Judging by the twist of his mouth, he seemed disappointed by her answer. “I didn’t realize I would have to prove myself more than I already have.”

“Everyone at the Academy will end up as an ‘elite’ of their class when their three years are up, no matter which group they’re placed in. Well, not everyone. There are always many psychics who haven’t improved since entering the Academy, even after three years. I don’t know what happens to them, just that they aren’t considered an elite like the rest of us who graduate.”

“I’m not going to give myself a chance to start wondering about psychics right now. Not with only one question left.”

“Good choice. They are the most difficult to understand of the four classes. What is your last question?”

“Have you ever heard of a spell involving a ring of fire within a cluster of bastial energy, yet the fire would not light the energy?”

She didn’t know nearly as much about magic as mages, but for a chemist she was quite knowledgeable. She thought for a moment.
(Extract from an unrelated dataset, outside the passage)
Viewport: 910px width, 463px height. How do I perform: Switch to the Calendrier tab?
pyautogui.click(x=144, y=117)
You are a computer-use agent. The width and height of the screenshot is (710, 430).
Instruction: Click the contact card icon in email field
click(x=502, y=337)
“I have not,” she admitted. “It’s my understanding that even a small amount of fire should catch all of the bastial energy because lit BE feeds on itself. You can’t burn part of a cluster of energy without the rest also burning.”

“I have the same understanding.” He sighed. “The wand seller near the training center sold me a wand without sartious pellets. I tried to grab hold of the sartious energy that wasn’t there, and it felt like I grabbed some other form of energy I’d never felt before. It seemed to burn within the bastial energy I’d gathered at the tip of my wand, but whatever it was disappeared too quickly for me to be sure of what I’d seen.”

“I’ve never heard of anything like that.” She figured his eyes were playing tricks. He probably hadn’t eaten or drank enough water. “Did you return the wand to the seller?”

“I had plans to do more than just return it, at least share a few choice words. But as I arrived, I saw him comforting one of the women from the training center who looked to be his daughter. She didn’t get accepted and appeared to be crying about it. He clearly wanted to give her an advantage by preventing me from casting a fireball.”

stopped you from entering the shop?”

“I didn’t see the need to make their day any worse.”